Après les soins intensifs et les examens spécifiques, que se passe-t-il ? La doctoresse Vildan Goban du service pédopsychiatrie de l’Huderf répond : « En plus d’établir le diagnostic et d’entamer la prise en charge, les médecins s’interrogent sur les raisons de ces symptômes. Ils relaient aussi les explications des parents tout comme les interrogations et les incohérences dans le récit de ceux-ci à l’équipe SOS Enfants ou à d’autres interlocuteurs psychosociaux. Ces services-là vont prendre le relais pour comprendre ce qui s’est passé. Comment va l’enfant ? Comment se développe-t-il et quel est son contexte familial ? L’évaluation médicale et pédopsychiatrique de l’enfant et des parents est systématique pour contextualiser et voir si un travail est possible avec les parents ».

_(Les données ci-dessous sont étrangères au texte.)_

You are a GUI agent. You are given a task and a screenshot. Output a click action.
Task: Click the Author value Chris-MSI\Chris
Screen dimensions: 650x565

La suite ? Si une collaboration avec la famille est envisageable, les enfants retournent chez eux. Dès qu’il y a une crainte par rapport à la sécurité de l’enfant ou sa prise en charge après l’hospitalisation, on procède à un signalement. La justice peut entrer en jeu. L’objectif consiste alors à protéger l’enfant et à envisager plusieurs pistes. Comment reconstruire un projet de vie à moyen et long terme pour l’enfant qui ne peut pas retourner chez lui ? Les questions peuvent se poser dès l’hôpital et se poursuivre en concertation avec les services d’aide à l’enfance dans une approche multidisciplinaire. Se pose la question du placement au sein d’une famille d’accueil. Les interlocuteurs interrogés privilégient cette piste. Vildan Goban explique qu’accompagner les familles d’accueil avec des équipes spécialisées est la piste qui lui semble la plus constructive : « Dans l’intérêt des enfants et des équipes de première ligne, cela permet de bénéficier rapidement de relais adaptés en aval de la prise en charge ».
ZOOM
Plus de prévention, toujours plus de prévention
Nous n’avons pas manqué de demander aux différents services interrogés si le volet préventif sur le syndrome des bébés secoués était suffisant. Il existe par exemple en France, une journée consacrée au phénomène. De l’avis général, on n’en parle pas assez. La maman que nous évoquions au début de cet article veut obliger le gouvernement français à imposer aux parents la consultation d’une plaquette institutionnelle avant de quitter l’hôpital. Une bonne idée ? De l’avis général, oui. Vildan Goban, de son côté, constate aussi qu’il existe des difficultés psychiques parentales qui ne peuvent toujours pas être nommées et partagées. La faute toujours à cette pression sociétale qui veut que la naissance et les moments qui suivent soient pastel et rose bonbon. Il faudrait rappeler aux parents que la naissance n’est pas qu’un moment joyeux. Les difficultés de ces derniers devraient pouvoir être entendues, par tou·te·s, sans jugement. D’autant que de plus en plus de familles sont isolées socialement, avec des relais familiaux ou amicaux quasi inexistants, la crise sanitaire n’ayant fait que renforcer le phénomène. Organiser une prévention de façon précoce pourrait enrayer le phénomène des maltraitances périnatales. Cette sensibilisation passe sans doute, en partie, par chacun·e de nous. En parler autour de soi permet de sauver des vies. Répétez-le autour de vous, le phénomène ne concerne pas que les autres.